I want to live in a simple modest home, I know he want that too.
I want to sit in a bookstore and just look at cooking books, he would too.
I want to clean the house, he will happily do the same.

I know you guys are saying, " Are you sure he really is all that??".
We do argue, no one is perfect. But the best part is, we never let it linger for a long time. The more you linger the bad aura, the more the love aura leaves.

Do you still believe there are first love that can live happily ever after?
Am I crazy to be so in Love at such young age?


Yes I am, Crazily-in-Love!



our first picture together..love you forever more.

Tuesday 11 May 2010

For now is work, Work and EAT! :)

I know I know, I have been neglecting my blog due to work work work but that is no excuse as I have 2 days off in a week, I am just too lazy.. :)

Work has been fun, I might had hated waitress-ing for a long time but I am starting to like it. I know I am not that bad with or to customers, of course sometimes there are the occasions of fake smile but most of the time, I smile because I want to smile.
The first week was pretty tortures as there were many functions and I was new, resulting in being abit clueless and sometimes dumb. Well I got better as the weeks pass by now.
I am also starting to enjoy reading!! Reading on my way to work, current book that I am reading Eat Pray and Love.
It sounds abit stupid to be reading such book isn't it? But this is not going to be about me, more like a woman in search for everything. It is vital to read this book before you realize that, everything that she said in the book is really what every one of us need to do before we actually settle down and rot. This book has been selling great and I heard it is coming out to movies!
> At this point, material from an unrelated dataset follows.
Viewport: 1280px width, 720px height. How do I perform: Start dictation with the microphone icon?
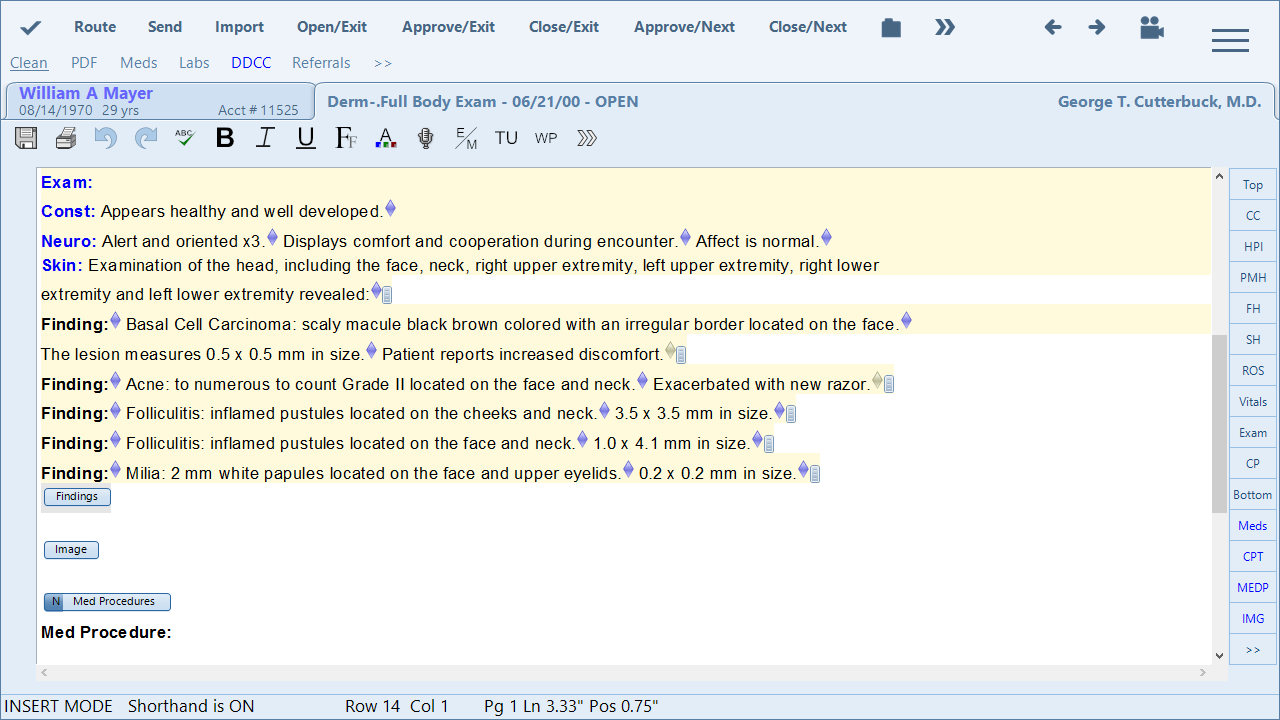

Yay!!
One thing I am for sure is after reading this book, I will never see the world like how I used to see it or how others would see it.
I might learn a thing or two and start loving life even more.


Eat Pray & Love movie trailer.


I am moving into the kitchen department starting on Saturday. I hope all is well in there.
I gotta start thanking myself for going through this restaurant department for a month and not having to wear anymore pantyhose and office shoes no more!!! :)

Now all I want to do is just relax at home, go to places alone and enjoy reading and making me a plate of pasta.